Jamai Johannes Loman (born 30 June 1986) is a Dutch singer, musical actor and presenter who was the winner of the first series of Idols, the Dutch variant of Pop Idol.

Biography
Loman (at that time living with his parents and two elder sisters, Naomi and Chantal), grew up in Schoonhoven, where he started his "career" in a school musical. He also performed at the school's "Shownight" in 2000, and played in the school jazzband called 8CC.

In 2003, he entered the Dutch Idols competition. To his surprise, he survived round after round and was voted the winner. At the 2003, World Idol however, he only received 36 points and came in last, with a slashing Jury report.

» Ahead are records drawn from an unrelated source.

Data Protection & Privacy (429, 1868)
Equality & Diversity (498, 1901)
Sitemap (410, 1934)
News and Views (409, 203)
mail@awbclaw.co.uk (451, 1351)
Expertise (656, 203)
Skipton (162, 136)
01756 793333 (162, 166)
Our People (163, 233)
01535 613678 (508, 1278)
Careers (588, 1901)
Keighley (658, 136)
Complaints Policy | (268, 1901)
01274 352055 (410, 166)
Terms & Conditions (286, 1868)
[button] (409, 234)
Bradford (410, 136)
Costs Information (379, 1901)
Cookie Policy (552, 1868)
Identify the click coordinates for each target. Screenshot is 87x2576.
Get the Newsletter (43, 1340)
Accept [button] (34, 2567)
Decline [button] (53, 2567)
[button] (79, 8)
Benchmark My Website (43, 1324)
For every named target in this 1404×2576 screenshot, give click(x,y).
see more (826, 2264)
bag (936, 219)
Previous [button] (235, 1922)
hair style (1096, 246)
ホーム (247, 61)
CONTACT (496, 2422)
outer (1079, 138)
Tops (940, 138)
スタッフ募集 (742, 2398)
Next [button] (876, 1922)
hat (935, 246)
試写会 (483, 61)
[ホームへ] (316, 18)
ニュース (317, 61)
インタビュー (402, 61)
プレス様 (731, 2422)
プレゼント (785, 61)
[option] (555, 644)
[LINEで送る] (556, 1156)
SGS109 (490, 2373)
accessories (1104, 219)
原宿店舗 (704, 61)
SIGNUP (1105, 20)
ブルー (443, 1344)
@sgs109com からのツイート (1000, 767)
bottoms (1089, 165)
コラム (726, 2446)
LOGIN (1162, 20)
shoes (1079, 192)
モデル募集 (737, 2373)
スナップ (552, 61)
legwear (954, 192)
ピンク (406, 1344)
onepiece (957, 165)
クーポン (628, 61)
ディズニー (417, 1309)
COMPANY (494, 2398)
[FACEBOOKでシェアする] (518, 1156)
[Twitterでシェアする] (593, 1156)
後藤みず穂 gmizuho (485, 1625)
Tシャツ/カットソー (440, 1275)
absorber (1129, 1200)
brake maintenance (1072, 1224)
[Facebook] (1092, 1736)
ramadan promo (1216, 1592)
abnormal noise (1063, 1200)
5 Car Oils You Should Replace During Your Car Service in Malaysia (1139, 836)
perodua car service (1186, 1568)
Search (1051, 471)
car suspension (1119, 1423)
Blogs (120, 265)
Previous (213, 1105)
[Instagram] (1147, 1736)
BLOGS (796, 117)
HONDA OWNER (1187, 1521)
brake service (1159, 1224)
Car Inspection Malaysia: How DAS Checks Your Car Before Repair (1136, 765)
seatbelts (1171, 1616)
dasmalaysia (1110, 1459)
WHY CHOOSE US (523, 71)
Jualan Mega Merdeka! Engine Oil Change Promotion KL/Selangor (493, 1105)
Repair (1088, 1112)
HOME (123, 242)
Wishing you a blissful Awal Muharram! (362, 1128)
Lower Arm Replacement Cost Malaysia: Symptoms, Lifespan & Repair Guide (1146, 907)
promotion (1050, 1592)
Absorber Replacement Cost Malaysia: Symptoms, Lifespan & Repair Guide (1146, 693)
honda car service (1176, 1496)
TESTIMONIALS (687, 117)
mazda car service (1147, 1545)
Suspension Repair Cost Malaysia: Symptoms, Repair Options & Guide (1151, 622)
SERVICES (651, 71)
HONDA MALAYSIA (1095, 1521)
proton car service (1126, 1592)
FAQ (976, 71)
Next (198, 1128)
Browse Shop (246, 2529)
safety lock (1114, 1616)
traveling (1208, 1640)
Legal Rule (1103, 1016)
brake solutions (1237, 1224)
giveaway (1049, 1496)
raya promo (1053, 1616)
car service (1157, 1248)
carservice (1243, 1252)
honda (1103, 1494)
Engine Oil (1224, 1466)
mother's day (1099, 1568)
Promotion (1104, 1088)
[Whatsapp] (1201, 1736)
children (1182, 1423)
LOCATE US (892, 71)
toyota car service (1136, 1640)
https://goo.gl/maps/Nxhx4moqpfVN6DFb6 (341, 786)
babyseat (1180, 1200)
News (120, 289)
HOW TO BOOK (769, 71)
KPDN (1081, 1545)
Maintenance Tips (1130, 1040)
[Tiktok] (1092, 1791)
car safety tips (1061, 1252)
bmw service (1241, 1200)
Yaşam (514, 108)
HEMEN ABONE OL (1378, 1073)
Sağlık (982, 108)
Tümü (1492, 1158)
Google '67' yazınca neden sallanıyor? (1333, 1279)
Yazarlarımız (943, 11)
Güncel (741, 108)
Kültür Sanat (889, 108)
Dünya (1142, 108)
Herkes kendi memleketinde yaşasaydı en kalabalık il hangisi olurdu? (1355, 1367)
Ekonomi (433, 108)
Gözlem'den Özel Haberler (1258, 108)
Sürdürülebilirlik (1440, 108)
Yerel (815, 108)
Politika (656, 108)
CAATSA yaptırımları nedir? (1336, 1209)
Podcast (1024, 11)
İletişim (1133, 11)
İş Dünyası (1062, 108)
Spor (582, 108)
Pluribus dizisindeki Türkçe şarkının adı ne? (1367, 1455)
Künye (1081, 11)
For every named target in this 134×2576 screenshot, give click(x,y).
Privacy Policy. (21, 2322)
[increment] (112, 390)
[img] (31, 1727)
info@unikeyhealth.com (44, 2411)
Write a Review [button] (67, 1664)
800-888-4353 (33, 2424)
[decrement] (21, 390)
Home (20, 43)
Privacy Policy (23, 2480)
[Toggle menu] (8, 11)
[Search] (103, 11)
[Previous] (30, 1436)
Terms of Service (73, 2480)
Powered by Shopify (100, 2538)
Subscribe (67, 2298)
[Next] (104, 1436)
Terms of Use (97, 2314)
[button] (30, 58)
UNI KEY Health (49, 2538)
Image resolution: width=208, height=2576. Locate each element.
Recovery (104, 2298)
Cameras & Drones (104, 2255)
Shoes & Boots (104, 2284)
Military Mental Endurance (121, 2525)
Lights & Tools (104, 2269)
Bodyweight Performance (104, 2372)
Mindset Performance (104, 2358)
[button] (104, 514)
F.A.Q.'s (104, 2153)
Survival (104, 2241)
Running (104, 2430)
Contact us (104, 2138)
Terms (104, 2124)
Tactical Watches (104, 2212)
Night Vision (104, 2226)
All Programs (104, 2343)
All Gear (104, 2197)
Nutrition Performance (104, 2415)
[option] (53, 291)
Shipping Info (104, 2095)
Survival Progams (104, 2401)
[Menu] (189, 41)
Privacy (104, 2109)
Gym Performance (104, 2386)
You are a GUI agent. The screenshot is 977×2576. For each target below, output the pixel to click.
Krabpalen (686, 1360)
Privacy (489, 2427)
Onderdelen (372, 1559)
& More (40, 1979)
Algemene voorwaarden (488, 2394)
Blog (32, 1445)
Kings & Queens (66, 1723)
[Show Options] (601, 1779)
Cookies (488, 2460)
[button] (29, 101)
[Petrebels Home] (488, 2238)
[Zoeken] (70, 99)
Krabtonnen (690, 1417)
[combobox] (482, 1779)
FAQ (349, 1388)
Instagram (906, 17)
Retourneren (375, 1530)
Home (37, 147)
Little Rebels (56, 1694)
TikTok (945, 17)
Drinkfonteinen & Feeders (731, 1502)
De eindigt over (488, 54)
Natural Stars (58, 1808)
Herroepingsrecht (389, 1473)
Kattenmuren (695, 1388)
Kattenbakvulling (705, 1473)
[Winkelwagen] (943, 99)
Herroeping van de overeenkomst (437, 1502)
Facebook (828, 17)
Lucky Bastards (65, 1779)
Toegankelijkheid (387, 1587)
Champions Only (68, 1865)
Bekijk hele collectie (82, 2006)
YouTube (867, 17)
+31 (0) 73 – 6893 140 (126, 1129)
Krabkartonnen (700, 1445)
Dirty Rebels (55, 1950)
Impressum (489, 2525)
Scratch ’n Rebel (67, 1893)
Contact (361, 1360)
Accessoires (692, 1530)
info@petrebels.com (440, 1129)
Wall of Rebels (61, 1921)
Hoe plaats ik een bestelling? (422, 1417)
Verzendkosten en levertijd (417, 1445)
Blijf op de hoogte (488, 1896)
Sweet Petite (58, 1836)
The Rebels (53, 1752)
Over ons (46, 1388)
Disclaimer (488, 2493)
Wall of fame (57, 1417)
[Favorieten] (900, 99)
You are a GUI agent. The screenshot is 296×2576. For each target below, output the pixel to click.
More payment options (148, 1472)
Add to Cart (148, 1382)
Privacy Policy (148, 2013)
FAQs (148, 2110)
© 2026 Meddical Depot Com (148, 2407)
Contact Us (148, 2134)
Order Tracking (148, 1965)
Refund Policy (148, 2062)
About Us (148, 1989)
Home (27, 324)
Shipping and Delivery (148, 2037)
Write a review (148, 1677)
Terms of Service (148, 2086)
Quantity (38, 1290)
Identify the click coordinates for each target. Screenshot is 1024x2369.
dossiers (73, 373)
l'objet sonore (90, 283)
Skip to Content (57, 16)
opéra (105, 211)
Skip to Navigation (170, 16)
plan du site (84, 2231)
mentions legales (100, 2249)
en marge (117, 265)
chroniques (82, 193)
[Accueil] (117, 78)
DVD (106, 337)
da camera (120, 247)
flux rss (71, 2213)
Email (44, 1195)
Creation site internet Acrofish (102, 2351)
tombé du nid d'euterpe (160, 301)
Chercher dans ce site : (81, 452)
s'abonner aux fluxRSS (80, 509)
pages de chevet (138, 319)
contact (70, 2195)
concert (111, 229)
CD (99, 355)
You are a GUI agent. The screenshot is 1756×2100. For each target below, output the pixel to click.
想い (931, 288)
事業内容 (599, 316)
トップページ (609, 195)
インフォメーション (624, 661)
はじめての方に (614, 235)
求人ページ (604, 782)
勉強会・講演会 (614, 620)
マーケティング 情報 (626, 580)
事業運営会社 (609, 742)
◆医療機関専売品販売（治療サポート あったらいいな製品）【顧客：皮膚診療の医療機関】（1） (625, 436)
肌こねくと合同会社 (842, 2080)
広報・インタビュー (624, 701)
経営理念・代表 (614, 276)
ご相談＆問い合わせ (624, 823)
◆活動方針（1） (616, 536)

Shortly after releasing his third single, Loman decided to move from the music business to acting and he starred in the musicals Doornroosje (Sleeping Beauty), Hello, Dolly! and Jesus Christ Superstar.  January 2007, he was in The Wiz, where he is playing the role of the Wiz and alternating the role of the Scarecrow.

In 2008, Loman played the role of Marius in the Dutch revival version of Les Misérables, for which he received a John Kraaijkamp Musical Award for ‘Best Supporting Actor’ in a large musical production.

In 2009, Loman is set to play the part of Bobby Strong in the M-Lab production of Urinetown.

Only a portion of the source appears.